What do they actually do
Kashikoi provides a hosted simulation and benchmarking service for AI agents. Teams connect their agents, run multi‑turn, realistic scenarios, and get evaluation reports that highlight failures, edge cases, costs, and optimization opportunities. The public demo content shows dashboards with run counts, success rates, and per‑run cost summaries, and the current flow centers on demos/pilots with custom connectors built for each customer’s stack (homepage, YC profile).
They also ship a focused tool for security teams: an Okta Log Generator that creates realistic, correlated Okta system‑log sequences as downloadable JSON. It supports configurable environments, shows generation limits (e.g., up to ~100 logs per generation and an estimate of ~25 independent user sessions in example runs), and includes a free/Pro model with feature voting for future log types (Okta Log Generator).
Today’s users are early AI product and platform teams that need repeatable multi‑turn agent evaluations, and security/SOC teams that need high‑quality synthetic telemetry to test detection rules without touching sensitive production data. The company is early‑stage (Spring 2025 YC) with live demos, public tools, and a workflow that moves from demo/waitlist to customer integrations (homepage, YC profile, Okta Log Generator).
Who are their target customer(s)
- AI product managers shipping conversational features: They rely on manual testing and anecdotal feedback, so important edge cases and regressions slip into production, creating user‑visible failures and rework.
- ML engineers and platform teams responsible for agent reliability: They spend excessive time hand‑tuning prompts/models because they lack an automated way to run many realistic multi‑turn tests and track regressions over time.
- Security/SOC teams validating detection rules and playbooks: They need realistic, correlated synthetic logs to test detections safely; current test data is limited, unrealistic, or blocked by data‑sensitivity constraints.
- Customer support ops deploying multi‑step assistants: They struggle to simulate long, complex conversations and failure modes before rollout, so bots break on real user journeys and require costly manual fixes.
- Compliance/QA/risk teams approving agents for production: They lack standardized, auditable verification and continuous testing to show agents meet policy and reliability requirements before rollout.

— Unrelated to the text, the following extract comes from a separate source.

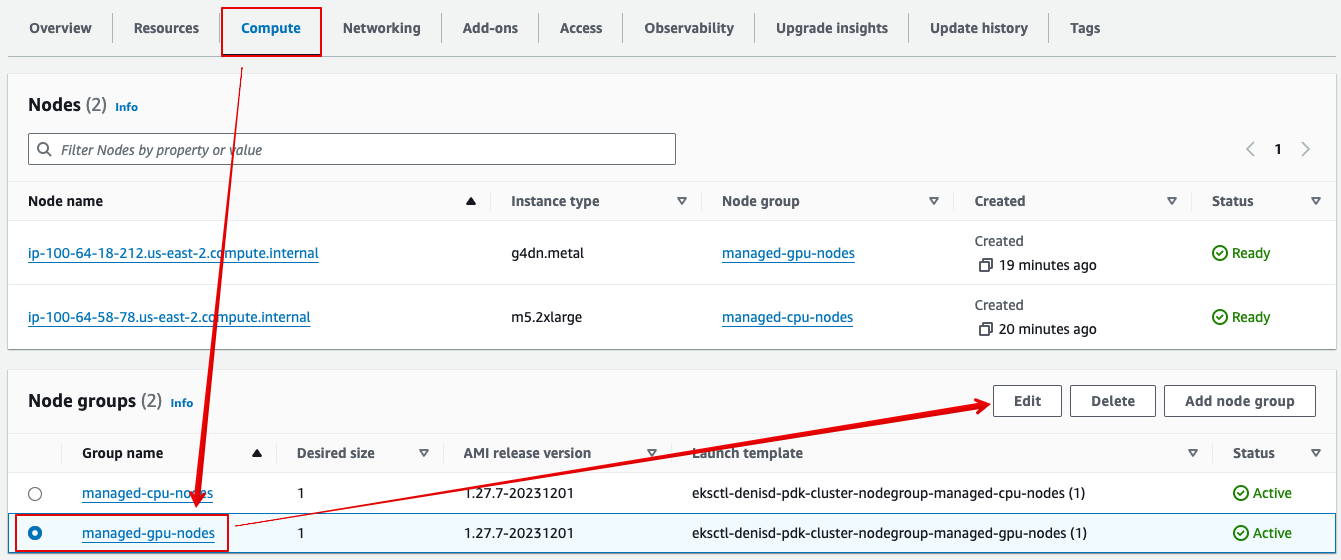Sort by Desired size column arrow
1341x560 pixels.
click(424, 453)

How would they acquire their first 10, 50, and 100 customers
- First 10: Run targeted enterprise pilots via founders’ network and YC intros. Offer time‑boxed pilots with a custom connector and deliver a concrete failure/optimization report to drive conversion (homepage, YC profile).
- First 50: Turn early pilots into two public case studies (AI product and SOC/security) and use them plus the live Okta demo as lead magnets for similar teams; offer low‑friction pilot contracts with clear success metrics (Okta Log Generator, homepage).

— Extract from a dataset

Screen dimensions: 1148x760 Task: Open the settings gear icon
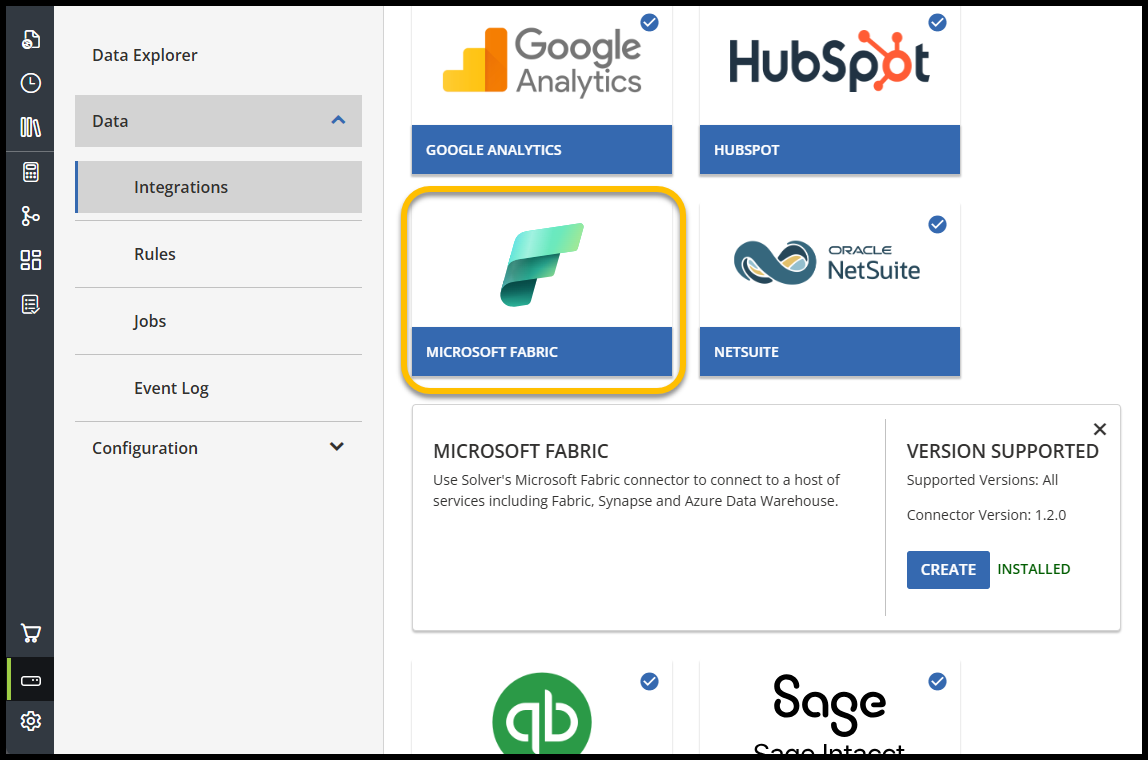pyautogui.click(x=31, y=721)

- First 100: Launch a self‑serve Pro tier with credits and common connectors, publish integration docs, and add channel partners (SIEM/observability/consultancies). Pair with developer content, targeted SEO, and referral incentives (homepage, Okta Log Generator).
What is the rough total addressable market
Top-down context:
Kashikoi sits across conversational AI (~$11.6B in 2024, growing to ~$40B+ by 2030), MLOps (multi‑billion and growing), synthetic data (projected to ~$2.1B by ~2028), SIEM/security monitoring (multi‑billion and expanding), and observability (multi‑billion) — together indicating tens of billions in adjacent spend over the next 3–5 years (Grand View Research; Knowledge Sourcing; MarketsandMarkets; BCC Research; Technavio).
Bottom-up calculation:
Illustrative beachhead SAM: assume ~2,500 target teams across Global 2000 and tech mid‑market (AI product/platform + SOC) that will pay specifically for agent simulation/eval and synthetic correlated traces. At $40k average ARR, this implies ~$100M SAM, expandable with additional verticals/connectors.
Assumptions:
- Roughly 1–2 qualified buyer teams per target account initially (AI agent owners and/or SOC)

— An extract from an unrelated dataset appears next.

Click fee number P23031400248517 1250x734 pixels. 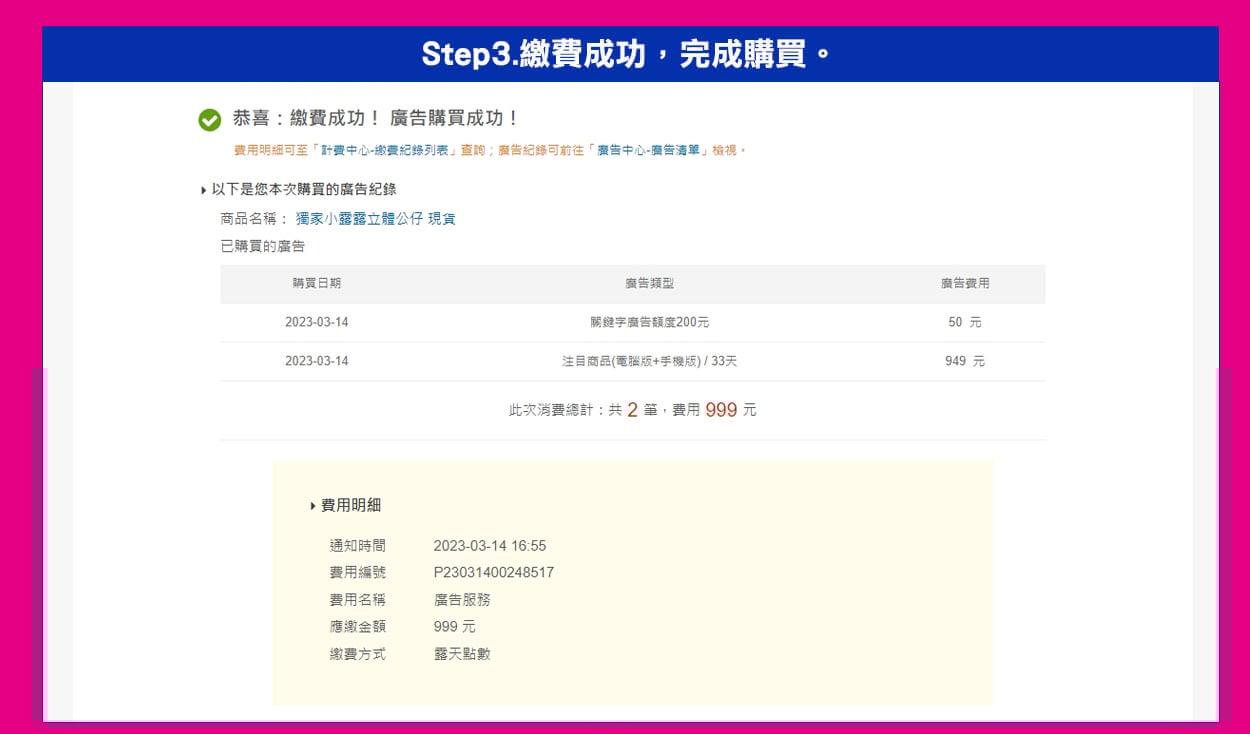click(493, 573)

- Average annual contract value around $25k–$75k for enterprise‑grade eval/simulation
- Early focus on enterprise/upper mid‑market; expansion adds more accounts and upsell through more scenarios/connectors
Who are some of their notable competitors
- LangSmith (LangChain): Evaluation, tracing, and dataset tooling for LLM applications; often used to test and monitor agentic workflows.
- Humanloop: Platform for LLM app development with evaluation, feedback, and iteration workflows used by product and ML teams.
- Giskard: Testing and quality assurance for ML/LLM applications, including evaluation suites and guardrails for enterprise use.
- Arize Phoenix: Open‑source observability and evaluation for LLM/RAG systems, used to diagnose failures and measure quality.
- Splunk Attack Range (security): Open‑source lab that simulates adversary behavior and generates telemetry for detection engineering; used by SOC teams to validate SIEM detections.